Nope, this also comes out of the box with your cloud provider. It hooks into the cloud provider's layer 7 load balancer offering. It's also trivial to install other load balancer controllers.

> You want SSL? Gotta set that up, too. ... Compare this tutorial for configuring SSL for Kubernetes services to an equivalent for configuring SSL on an AWS load balancer. Is Kubernetes really adding value here?

If you use cert-manager and external-dns, then you'll have DNS and SSL configured for every service you ever create on your cluster. By contrast, on AWS you'll need to manually associate DNS records and certificates with each of your load balancers.
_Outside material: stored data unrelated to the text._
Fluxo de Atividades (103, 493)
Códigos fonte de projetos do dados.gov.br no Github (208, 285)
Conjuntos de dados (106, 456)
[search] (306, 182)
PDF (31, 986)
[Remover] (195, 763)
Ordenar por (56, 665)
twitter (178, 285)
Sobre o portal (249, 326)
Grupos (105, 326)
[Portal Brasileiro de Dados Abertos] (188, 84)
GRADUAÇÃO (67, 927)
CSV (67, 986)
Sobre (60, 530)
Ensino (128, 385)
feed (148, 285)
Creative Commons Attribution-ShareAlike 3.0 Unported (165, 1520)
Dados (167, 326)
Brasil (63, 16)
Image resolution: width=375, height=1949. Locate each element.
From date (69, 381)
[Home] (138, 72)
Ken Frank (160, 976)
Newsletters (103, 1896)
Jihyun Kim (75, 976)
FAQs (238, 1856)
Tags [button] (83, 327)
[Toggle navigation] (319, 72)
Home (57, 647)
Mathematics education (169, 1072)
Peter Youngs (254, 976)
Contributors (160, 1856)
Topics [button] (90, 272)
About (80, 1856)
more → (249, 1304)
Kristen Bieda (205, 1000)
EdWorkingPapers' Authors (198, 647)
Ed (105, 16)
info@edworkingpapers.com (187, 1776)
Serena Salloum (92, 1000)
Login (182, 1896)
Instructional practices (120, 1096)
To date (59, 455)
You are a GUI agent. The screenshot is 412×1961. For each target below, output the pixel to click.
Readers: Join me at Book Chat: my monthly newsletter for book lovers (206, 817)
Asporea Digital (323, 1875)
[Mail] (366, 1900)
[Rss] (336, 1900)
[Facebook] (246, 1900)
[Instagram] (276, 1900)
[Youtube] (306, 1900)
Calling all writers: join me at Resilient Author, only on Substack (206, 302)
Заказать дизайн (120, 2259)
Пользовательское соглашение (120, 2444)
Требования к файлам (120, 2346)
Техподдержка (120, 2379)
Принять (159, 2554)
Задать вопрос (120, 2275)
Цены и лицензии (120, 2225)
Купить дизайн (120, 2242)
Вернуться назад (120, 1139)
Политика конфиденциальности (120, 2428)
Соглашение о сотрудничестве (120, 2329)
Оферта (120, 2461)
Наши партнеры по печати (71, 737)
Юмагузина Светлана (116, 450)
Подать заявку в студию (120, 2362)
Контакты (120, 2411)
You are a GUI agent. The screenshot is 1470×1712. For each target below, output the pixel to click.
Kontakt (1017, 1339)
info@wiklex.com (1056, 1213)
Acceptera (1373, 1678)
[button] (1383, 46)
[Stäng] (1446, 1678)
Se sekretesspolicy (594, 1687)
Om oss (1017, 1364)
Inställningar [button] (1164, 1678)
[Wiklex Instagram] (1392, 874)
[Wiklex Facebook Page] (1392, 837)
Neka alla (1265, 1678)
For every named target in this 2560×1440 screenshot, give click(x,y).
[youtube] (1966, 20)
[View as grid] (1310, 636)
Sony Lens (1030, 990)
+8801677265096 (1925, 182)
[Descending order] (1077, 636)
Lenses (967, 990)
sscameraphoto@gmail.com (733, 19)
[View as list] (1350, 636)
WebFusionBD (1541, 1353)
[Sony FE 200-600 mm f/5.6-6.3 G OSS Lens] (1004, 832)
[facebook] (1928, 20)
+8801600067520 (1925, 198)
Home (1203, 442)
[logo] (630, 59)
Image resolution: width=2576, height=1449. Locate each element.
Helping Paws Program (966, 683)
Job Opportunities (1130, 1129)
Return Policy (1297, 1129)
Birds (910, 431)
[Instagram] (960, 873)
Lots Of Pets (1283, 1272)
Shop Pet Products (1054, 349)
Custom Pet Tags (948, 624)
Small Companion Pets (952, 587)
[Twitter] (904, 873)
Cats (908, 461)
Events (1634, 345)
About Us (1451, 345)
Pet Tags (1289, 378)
Configuring LetsEncrypt for your ACM certs is also quite a lot more complicated than for cert-manager.

> Kubernetes is no better with the creation of "bespoke solutions" than using what your cloud provider offers.

I hope by this point it's pretty clear that you're mistaken. Even if SSL/TLS is no easier with Kubernetes than with VMs/other cloud primitives, we've already addressed a long list of things you don't need to contend with if you use managed Kubernetes versus cobbling together your own system based on lower level cloud primitives. And Kubernetes is also standardized, so you can rely on lots of high quality documentation, training material, industry experience, FAQ resources (e.g., stack overflow), etc which you would have to roll yourself for your bespoke solution.